End power consumers are most likely to experience a hike in the rates, mainly in the head of Fuel Cost Adjustment (FCA) while the government is going to provide relief in electricity tariff by Rs7.41 per unit in May, The News reported.
Due to lower water level in Tarbela and Mangla dams and dysfunctional Neelum-Jehlum project causing more reliance on costly thermal power generation, the likely hike in electricity rates is mainly because of less hydro generation in summer months.
This has been communicated by General Manager of National Power Control Centre (NPCC) during a public hearing here Tuesday on the FCA on the request submitted by Discos for March 2025.
The NPCC warned of expected hike in electricity rates during summer months due to reduced hydropower generation and increased reliance on expensive fuels.
The Central Power Purchasing Agency Guarantee Limited (CPPA-G) requested a negative adjustment of 3 paisa per unit in FCA. When combined with the previously approved 90 paisa per unit for April, May and June 2025, the net negative impact will be 50 paisa per unit.
The NPCC General Manager clarified while there will be no shortage in power generation, FCA will increase due to use of costlier fuels.
The CPPA-G Chief Executive Officer, Rihan Akhtar, supported NPCC’s assessment regarding expected rise in FCA.
Arif Bilwani, an intervener from Karachi, raised several questions about government’s future power generation plans, FCA structure and arrangements made by the relevant agencies.

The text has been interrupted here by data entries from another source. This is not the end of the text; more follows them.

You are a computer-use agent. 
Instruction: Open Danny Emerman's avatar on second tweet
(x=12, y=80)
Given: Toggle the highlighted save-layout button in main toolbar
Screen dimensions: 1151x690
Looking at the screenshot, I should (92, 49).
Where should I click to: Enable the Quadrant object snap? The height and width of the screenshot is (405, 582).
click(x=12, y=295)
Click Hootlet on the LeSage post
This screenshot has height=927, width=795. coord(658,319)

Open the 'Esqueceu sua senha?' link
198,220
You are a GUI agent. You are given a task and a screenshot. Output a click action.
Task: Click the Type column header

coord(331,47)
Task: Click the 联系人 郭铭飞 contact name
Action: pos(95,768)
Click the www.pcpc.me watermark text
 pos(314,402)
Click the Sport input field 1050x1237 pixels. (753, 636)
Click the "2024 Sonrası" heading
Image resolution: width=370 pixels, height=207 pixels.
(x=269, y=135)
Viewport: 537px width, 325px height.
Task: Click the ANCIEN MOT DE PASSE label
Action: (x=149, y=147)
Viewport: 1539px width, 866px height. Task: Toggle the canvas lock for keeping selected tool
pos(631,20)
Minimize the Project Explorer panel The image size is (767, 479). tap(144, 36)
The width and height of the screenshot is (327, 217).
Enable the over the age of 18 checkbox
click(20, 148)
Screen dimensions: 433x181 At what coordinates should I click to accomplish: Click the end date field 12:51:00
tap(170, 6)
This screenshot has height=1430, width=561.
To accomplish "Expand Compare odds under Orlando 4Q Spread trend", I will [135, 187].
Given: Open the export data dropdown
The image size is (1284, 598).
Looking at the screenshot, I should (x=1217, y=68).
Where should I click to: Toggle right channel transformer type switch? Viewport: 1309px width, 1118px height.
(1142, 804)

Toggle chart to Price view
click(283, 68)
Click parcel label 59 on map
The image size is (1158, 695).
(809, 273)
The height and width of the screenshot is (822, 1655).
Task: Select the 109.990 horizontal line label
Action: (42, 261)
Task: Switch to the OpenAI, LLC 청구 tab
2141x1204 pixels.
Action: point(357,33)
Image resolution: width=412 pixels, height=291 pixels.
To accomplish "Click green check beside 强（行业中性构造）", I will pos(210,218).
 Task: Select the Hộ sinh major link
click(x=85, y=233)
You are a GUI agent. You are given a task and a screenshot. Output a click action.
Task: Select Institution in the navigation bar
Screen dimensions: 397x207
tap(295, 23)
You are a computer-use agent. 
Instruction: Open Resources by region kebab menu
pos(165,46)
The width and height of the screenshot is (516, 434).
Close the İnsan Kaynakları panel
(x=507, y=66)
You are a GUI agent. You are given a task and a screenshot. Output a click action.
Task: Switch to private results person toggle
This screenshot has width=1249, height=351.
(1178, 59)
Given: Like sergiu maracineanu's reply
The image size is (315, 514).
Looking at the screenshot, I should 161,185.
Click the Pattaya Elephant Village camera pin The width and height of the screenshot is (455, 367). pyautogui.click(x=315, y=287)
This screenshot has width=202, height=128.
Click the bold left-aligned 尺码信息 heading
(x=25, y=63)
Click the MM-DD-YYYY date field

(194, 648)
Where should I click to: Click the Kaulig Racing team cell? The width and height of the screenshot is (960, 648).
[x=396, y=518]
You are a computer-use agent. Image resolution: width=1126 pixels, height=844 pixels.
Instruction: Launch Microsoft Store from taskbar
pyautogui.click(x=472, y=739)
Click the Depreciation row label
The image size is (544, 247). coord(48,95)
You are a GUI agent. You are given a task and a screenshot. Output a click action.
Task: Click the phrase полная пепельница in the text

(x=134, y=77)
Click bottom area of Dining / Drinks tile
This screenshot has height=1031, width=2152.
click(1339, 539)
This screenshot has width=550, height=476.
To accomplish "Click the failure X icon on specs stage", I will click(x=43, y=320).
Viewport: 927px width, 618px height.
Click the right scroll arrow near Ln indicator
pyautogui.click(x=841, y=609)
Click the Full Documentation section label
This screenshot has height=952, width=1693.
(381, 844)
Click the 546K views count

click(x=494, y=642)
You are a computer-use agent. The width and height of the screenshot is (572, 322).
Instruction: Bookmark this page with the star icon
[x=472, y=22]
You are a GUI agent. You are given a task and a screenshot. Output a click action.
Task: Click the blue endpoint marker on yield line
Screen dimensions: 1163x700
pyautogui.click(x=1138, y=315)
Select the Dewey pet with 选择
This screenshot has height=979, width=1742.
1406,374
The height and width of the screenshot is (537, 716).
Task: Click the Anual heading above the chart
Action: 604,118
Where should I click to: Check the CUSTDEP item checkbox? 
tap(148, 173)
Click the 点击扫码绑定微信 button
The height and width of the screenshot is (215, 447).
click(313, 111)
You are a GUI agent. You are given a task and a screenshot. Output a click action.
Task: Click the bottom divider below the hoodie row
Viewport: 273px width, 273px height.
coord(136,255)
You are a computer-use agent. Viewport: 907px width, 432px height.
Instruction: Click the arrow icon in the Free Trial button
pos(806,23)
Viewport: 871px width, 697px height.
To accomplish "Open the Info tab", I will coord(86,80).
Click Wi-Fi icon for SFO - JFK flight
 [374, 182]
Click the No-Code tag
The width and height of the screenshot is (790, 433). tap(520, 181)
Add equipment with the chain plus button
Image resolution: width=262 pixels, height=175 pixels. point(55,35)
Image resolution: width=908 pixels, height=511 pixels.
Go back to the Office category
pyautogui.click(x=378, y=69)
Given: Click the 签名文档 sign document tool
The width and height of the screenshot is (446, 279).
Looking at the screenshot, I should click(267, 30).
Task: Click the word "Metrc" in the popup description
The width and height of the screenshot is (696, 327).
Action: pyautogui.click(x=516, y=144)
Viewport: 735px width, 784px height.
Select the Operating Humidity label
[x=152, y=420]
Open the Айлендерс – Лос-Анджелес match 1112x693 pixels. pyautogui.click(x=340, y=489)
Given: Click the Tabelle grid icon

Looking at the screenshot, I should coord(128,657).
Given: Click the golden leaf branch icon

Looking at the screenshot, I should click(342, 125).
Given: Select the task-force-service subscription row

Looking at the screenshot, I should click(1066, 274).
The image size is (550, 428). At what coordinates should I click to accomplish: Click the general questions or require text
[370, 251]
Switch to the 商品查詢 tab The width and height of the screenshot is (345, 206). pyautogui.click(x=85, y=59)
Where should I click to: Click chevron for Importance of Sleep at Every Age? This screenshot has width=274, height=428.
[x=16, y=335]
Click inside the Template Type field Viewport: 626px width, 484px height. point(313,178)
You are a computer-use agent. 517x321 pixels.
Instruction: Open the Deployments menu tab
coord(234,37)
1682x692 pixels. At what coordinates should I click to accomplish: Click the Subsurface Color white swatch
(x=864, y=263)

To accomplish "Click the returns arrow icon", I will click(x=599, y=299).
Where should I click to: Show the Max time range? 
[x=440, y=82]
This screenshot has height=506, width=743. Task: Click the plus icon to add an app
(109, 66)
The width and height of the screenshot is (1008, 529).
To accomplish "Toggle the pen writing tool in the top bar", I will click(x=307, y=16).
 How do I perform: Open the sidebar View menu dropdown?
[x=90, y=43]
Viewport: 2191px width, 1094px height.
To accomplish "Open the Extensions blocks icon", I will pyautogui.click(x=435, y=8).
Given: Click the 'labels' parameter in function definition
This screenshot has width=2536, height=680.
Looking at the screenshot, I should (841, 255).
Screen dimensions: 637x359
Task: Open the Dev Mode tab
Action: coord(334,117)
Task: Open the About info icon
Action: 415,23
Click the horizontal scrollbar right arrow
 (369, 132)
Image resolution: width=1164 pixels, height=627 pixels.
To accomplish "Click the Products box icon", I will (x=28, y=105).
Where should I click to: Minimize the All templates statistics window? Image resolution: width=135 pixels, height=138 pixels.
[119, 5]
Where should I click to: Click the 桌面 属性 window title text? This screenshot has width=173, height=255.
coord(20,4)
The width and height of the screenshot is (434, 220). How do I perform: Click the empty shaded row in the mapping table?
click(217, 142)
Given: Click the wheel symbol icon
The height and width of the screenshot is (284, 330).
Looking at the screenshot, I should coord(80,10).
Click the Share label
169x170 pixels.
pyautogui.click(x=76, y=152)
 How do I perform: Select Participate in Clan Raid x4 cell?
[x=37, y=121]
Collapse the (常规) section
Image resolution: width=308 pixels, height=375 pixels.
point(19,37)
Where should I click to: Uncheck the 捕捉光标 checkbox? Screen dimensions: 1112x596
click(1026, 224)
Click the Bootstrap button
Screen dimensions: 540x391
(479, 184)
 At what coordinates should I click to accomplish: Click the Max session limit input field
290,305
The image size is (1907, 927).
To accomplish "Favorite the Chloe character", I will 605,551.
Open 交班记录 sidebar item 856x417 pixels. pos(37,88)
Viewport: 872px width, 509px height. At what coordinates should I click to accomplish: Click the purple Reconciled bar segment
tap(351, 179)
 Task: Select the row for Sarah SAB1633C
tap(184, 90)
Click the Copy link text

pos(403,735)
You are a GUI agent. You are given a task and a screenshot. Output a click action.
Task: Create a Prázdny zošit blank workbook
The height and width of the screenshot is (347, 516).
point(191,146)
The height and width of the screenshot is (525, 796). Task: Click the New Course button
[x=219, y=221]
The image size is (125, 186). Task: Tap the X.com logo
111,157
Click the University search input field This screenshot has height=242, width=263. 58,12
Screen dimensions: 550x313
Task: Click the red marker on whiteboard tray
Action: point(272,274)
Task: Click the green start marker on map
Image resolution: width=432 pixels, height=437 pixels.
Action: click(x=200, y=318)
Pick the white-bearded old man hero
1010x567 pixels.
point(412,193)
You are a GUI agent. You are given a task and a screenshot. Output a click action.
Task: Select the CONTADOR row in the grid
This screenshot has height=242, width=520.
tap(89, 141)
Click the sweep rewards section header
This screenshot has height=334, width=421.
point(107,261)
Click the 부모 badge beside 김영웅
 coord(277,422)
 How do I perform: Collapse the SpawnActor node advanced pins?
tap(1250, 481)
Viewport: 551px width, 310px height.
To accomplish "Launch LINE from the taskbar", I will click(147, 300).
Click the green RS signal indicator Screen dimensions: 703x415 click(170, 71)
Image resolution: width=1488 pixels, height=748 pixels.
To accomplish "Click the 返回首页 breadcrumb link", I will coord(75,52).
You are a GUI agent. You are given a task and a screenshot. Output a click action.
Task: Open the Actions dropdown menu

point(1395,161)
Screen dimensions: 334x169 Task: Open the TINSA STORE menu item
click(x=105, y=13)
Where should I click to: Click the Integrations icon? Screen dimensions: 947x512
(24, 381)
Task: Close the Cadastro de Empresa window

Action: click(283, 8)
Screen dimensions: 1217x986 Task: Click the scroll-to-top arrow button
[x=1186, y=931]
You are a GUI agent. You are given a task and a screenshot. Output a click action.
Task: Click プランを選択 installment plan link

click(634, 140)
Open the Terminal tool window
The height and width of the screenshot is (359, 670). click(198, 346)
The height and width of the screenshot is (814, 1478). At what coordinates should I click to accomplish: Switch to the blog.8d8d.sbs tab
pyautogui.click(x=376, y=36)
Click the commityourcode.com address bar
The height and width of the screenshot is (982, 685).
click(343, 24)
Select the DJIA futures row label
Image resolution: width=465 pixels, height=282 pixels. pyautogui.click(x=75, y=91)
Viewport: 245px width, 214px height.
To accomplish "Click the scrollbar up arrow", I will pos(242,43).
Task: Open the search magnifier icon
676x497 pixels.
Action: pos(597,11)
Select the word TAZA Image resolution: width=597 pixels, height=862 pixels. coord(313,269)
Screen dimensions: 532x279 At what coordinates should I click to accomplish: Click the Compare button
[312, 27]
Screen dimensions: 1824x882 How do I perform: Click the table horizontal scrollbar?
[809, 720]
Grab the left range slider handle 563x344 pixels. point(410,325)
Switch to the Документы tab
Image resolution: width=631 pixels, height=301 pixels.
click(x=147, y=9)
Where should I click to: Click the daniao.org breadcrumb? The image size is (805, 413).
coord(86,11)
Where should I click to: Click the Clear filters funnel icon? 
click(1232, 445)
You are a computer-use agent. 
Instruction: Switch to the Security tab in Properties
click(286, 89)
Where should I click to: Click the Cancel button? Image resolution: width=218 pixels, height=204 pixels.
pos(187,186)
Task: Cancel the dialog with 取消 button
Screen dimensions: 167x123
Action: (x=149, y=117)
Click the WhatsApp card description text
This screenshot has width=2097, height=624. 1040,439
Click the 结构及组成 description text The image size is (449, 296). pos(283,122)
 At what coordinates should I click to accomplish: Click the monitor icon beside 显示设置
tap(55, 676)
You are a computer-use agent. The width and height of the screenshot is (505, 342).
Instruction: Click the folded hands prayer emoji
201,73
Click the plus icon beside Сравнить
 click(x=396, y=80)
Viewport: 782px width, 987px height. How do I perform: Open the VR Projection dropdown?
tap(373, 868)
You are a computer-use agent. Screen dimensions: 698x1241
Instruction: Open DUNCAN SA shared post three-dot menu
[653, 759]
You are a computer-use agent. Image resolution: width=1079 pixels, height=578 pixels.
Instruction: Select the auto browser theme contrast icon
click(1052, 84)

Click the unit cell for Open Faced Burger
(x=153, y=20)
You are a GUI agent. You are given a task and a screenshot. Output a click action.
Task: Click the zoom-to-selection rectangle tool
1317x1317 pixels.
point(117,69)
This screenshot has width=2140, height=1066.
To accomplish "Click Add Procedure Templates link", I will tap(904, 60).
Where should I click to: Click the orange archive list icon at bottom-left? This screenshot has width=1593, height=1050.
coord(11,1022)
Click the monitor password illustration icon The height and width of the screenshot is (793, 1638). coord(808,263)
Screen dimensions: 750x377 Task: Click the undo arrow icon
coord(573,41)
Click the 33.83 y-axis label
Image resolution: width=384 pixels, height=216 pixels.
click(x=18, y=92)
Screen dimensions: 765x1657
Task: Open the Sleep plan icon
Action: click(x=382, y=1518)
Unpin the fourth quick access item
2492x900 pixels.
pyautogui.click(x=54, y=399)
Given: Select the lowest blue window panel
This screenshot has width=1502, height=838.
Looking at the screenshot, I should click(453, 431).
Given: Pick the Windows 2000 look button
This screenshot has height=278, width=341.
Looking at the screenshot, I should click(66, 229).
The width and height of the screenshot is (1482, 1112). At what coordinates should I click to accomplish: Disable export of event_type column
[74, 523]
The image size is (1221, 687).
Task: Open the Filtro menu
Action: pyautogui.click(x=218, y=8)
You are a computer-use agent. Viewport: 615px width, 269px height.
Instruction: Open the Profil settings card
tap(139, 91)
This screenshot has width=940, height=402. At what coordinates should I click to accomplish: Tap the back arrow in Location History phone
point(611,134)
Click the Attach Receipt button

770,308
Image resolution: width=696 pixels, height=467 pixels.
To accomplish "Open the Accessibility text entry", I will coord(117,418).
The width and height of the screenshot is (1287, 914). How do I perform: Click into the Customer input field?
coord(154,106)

Amir Sheikh, another intervener, pointed out while captive power plants have been compelled to switch to national grid, freeing up indigenous gas and RLNG, particularly from Sindh and KPK, this gas has not been allocated to IPPs or other sectors.
As a result, he argued, the industry has not received any benefits in the form of increased FPA refunds. He questioned where the diverted gas is being used, emphasizing the industry should benefit from it through a higher FPA refund.